It’d just make retrieving the parts slower. There’s a reason RAM exists.
StreamX will not help at all for a game with 150k parts, because according to your reply, the server will apparently crash before it can upload it to StreamX. What kind of example is this?
And, actually, with StreamingEnabled and a game with 150k parts, I got decent FPS.
And the server was using ~950 MB of memory;
That is comfortably below what I think is a Roblox server’s maximum memory limit (4 GB).
As they need to be. The majority of the client’s performance will not be lost by something simply existing in memory, that’s the reason LevelOfDetail or LoD exists basically everywhere. The tradeoff is better performance because the client will render a more basic model from farther away, but for the cost of more memory usage, which will barely even matter most of the time.
Not storing something leads to problems like getting stuck in a tree;
Horrendous 150+ KB network spikes;
And of course, very visible pop-in!
There’s actually two modes, “LowMemory” and “Opportunistic”. LowMemory makes streaming enabled unload stuff only when it thinks there’s not much memory left, whilst Opportunistic will unload stuff the moment it thinks it isn’t in use.
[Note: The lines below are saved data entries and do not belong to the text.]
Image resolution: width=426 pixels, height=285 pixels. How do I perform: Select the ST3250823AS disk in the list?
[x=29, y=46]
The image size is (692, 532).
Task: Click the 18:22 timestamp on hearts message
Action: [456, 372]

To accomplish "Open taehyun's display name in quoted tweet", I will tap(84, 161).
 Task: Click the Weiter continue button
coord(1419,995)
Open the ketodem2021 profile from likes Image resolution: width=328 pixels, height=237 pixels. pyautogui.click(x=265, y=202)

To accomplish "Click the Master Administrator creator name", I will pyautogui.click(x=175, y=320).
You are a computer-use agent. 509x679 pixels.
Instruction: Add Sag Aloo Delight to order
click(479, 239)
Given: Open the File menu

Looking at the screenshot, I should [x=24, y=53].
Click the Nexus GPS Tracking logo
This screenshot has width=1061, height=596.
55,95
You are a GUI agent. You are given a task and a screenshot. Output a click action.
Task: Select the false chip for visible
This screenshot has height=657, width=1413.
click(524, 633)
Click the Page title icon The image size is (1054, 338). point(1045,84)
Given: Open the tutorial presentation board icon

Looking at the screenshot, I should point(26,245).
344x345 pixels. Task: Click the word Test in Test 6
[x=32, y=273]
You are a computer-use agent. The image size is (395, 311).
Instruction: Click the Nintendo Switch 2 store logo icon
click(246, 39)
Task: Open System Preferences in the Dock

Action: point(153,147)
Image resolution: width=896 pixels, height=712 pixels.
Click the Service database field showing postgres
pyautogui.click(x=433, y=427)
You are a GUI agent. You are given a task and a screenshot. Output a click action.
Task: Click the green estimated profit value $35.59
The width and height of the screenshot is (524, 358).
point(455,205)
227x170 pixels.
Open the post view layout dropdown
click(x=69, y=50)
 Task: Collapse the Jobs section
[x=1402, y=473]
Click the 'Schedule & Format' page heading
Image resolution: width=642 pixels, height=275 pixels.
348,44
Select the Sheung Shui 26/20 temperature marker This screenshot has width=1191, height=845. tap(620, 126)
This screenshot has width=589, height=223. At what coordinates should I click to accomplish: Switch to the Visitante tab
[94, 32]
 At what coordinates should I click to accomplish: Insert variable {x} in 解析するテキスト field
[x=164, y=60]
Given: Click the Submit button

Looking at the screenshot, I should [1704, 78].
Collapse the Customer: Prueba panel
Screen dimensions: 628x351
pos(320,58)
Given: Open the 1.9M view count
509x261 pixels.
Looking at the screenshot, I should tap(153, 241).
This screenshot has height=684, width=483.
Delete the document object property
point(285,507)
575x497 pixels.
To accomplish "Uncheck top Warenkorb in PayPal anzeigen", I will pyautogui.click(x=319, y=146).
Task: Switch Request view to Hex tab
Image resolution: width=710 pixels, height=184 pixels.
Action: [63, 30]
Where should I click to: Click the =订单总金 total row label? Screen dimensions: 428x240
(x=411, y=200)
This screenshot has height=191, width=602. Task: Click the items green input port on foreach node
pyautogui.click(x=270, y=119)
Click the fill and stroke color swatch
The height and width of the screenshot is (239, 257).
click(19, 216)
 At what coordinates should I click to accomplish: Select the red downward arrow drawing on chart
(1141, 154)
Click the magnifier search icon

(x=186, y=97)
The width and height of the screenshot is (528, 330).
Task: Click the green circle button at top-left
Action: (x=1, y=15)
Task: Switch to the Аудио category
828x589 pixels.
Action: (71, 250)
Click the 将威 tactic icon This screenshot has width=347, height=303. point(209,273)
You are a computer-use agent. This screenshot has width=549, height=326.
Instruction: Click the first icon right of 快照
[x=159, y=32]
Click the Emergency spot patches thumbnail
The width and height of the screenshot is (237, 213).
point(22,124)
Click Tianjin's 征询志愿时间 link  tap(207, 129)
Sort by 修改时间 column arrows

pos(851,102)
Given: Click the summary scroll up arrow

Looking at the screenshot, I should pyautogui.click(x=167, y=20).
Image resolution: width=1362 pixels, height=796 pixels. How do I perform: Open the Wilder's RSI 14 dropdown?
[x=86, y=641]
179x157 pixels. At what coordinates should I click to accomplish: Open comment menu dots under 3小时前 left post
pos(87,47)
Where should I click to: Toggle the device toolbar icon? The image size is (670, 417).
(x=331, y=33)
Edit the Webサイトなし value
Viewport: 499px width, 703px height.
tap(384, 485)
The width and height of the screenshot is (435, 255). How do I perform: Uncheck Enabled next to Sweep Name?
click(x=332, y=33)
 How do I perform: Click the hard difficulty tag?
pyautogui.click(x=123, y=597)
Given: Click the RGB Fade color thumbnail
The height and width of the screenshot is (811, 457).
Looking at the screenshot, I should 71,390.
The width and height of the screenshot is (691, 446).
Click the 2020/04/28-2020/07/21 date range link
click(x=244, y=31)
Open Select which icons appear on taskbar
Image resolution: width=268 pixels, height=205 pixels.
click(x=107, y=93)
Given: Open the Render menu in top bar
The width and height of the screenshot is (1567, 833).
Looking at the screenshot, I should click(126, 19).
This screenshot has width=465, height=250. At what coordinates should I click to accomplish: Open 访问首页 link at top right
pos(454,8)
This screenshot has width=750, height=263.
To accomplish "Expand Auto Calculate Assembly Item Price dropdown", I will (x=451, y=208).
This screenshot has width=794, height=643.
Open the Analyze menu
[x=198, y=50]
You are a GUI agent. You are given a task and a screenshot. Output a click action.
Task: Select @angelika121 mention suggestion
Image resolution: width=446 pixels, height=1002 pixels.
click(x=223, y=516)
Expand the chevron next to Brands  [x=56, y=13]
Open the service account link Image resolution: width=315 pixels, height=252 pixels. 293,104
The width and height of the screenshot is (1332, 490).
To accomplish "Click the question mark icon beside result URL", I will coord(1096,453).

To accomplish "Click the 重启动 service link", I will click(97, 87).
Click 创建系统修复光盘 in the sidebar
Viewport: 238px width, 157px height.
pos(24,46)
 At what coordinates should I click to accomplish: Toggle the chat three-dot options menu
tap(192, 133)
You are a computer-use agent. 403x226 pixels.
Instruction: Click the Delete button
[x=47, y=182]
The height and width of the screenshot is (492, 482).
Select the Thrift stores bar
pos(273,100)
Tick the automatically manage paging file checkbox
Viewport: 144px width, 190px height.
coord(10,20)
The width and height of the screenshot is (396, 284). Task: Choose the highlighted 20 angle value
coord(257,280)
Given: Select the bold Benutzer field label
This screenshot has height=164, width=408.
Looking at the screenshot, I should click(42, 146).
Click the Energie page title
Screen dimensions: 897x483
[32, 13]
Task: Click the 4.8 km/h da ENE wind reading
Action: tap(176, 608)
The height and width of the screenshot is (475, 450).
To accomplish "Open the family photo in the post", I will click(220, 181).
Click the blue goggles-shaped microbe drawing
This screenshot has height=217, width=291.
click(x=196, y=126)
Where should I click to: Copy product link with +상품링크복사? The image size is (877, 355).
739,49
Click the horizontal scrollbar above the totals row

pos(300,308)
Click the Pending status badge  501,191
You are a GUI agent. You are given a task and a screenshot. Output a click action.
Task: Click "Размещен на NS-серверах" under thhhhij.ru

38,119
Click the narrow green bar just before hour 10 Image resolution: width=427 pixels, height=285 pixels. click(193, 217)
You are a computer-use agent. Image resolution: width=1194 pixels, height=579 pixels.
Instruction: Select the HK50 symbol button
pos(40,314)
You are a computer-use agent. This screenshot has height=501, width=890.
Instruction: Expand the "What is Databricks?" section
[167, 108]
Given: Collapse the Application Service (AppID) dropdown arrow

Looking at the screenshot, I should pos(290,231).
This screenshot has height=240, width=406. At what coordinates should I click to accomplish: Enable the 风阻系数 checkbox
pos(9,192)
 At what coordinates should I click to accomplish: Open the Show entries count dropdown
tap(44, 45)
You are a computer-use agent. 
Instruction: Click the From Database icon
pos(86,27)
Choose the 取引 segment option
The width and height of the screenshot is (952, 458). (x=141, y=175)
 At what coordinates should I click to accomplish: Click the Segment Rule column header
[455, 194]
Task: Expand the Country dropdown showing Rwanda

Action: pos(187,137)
This makes no sense. Performance is dictated by the weakest link in the chain. Just because you have StreamingEnabled does not mean your module will function any better.
I am not trying to discredit all of the work you’ve done on this, but the way you’ve gone about implementing this is incredibly flawed and broken. Just because you store assets on an external server does not negate the cost of the server having to redownload parts every 15 seconds, not to mention that that is a ludicrously long time for games.